OXFORDSHIRE, United Kingdom — The fashion industry often seems obsessed with youth. But what about those who are young at heart?
For the first time ever, the world’s population is entering a period when there will be more adults over the age of 65 than children under the age of five. Rideshare services like Lyft — which offers an affordable way to commute for those who can no longer drive — and consumer goods companies like P&G — which has developed razors specially designed for caregivers through its brand Gillette — are creating products for this increasingly significant demographic. But what about fashion?
“I would like to provide the older adult perspective that you’re missing,” Sarah Thomas, executive-in-residence at community network Aging 2.0 and head of global innovations for Genesis Rehabilitation Services and Genesis Healthcare, told the audience at VOICES, BoF’s gathering for big thinkers in partnership with QIC Global Real Estate. “To help to design with — and not just for — the older adult consumer.”
According to Thomas, who also leads market entry and strategic partnerships for wearable robotics startup Seismic, companies can only capitalise on the opportunity at hand with greater insight into what really matter for older consumers.
“We must keep the voice of the older adult at the centre of the conversation,” she said, introducing the audience to June Fisher, Aging 2.0’s chief elder officer and a physician who lectures design students at San Francisco State University and the University of California at Berkeley. “When we’re designing for the older adult and the aging experience, there are many brands that only think of function. Technology is allowing us to design in ways we’ve never thought about before.” (Including 3D printing and personalised and custom design.)

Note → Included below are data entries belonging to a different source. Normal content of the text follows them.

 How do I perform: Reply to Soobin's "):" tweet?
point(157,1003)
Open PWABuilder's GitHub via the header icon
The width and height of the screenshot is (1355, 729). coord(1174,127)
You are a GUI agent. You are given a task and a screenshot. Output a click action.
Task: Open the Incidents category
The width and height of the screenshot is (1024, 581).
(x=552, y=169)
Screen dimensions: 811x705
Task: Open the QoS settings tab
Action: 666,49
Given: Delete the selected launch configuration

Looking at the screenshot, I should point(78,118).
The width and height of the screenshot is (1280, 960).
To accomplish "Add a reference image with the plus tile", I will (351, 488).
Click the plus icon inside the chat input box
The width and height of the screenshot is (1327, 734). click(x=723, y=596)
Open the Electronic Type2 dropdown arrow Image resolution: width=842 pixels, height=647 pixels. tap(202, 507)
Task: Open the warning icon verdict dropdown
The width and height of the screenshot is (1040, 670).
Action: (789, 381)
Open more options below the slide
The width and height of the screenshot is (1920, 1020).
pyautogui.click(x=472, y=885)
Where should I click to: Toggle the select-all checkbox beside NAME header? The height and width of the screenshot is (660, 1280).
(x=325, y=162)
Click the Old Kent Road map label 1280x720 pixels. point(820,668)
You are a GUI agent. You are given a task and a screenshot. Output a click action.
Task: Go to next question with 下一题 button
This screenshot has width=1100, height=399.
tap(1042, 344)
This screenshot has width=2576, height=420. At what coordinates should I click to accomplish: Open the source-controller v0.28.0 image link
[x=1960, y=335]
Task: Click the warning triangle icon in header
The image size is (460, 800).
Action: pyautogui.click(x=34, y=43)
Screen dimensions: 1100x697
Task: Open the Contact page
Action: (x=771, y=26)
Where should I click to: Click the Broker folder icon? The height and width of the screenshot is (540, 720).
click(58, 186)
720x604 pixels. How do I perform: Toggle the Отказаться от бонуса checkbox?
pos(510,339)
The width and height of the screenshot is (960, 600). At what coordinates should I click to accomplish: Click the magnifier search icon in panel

Thomas showcased Seismic’s “powered” clothing, which features discreet mobility-tracking sensors that provide support to the body’s core, allowing the wearer to move around more freely. She also emphasised the importance of aesthetic. For instance, Auriens, a luxury retirement community in London’s Chelsea neighborhood, challenges the concept of the home-care model by offering smart, functional technologies — like touchpads in the showers — that are framed by high-design elements. “The experience is heightened through fashion and design,” Thomas said. “They are taking style and form and putting together with function.”